This is certainly an unfortunate circumstance.

>(or vodka if you prefer).

Nope, but beer would do.

Gustavo, if I may ask you. I am closing this thread. For, it became to unwieldy. If and when you want to take this up again, please start a new thread.

Gustavo

Suppose we have a number: 3437

Split it in groups of 3 from the right: 3 and 437

Now subtract the lhs from the rhs: 437-3 = 434.

Once I got to this stage used to divide and find out.....2 steps that takes but we can also use Alex or Gustavos method from here on and find out if the number is divisible by 7,11 or 13.

If it is a larger number: 38391787 ..... the one gustavo used in his example..

After the first step: 38 , 391 , 787

Second step: 787 - 391 + 38 = 434

Note the alternate - and + sign... and then we divide actually to find out....

Actually its not very elegant with big numbers as we have to do 3 digit'subtractions and additions.....but it is an alternate method and its nice :)

Hope this helps someone somewhere.

I saw this clever divisibility trick from a link on Science News magazine's website (https://www.sciencenews.org), and I thought I would work out the general background. Since I am not familiar with making HTML pages that show mathematical formulas, I wrote up my results using LaTex and made it into a PDF file, which I placed on my website.
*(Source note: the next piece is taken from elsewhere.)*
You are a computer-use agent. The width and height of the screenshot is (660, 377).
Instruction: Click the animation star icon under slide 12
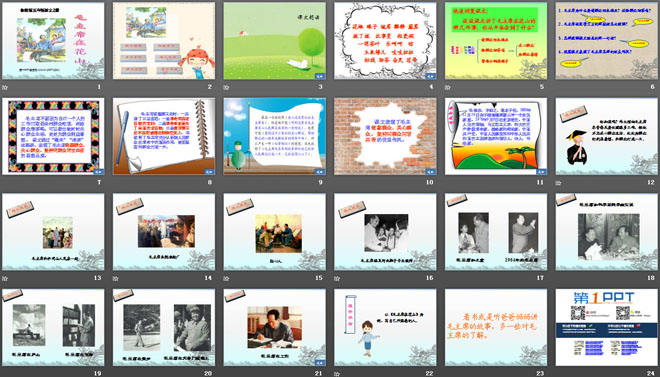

It describes the general method for constructing factoring tricks, but it doesn't talk specifically about these new tricks that you have been discussing here. Please have a look at it here:

https://home.comcast.net/~stuartmanderson

This has been a very interesting discussion, and I am happy if I am able to contribute something to it.

Let me know what you think.

Stuart Anderson

I am reading carefully your paper and it'seems to be really interesting. When I finish I will send my comments to you. Thanks for your comments about the Toja's Method.

Gustavo

Nice to know. I missed that column.

>It describes the general method for constructing factoring
>tricks, but it doesn't talk specifically about these new
>tricks that you have been discussing here. Please have a
>look at it here:
>
>https://home.comcast.net/~stuartmanderson

This is very good. The derivation aside, it does fall into a general approach to divisibility described at

https://www.cut-the-knot.org/blue/divisibility.shtml

What you do can be simplified. This is the Horner scheme for computing values of polynomials. In this method, you replace the repeated factor 10² by its remainder of division by 7, which is 2. So that

((a·10² + b)·10² + c)·10² ... = ((a·2 + b)·2 + c)·2 ... (mod 7)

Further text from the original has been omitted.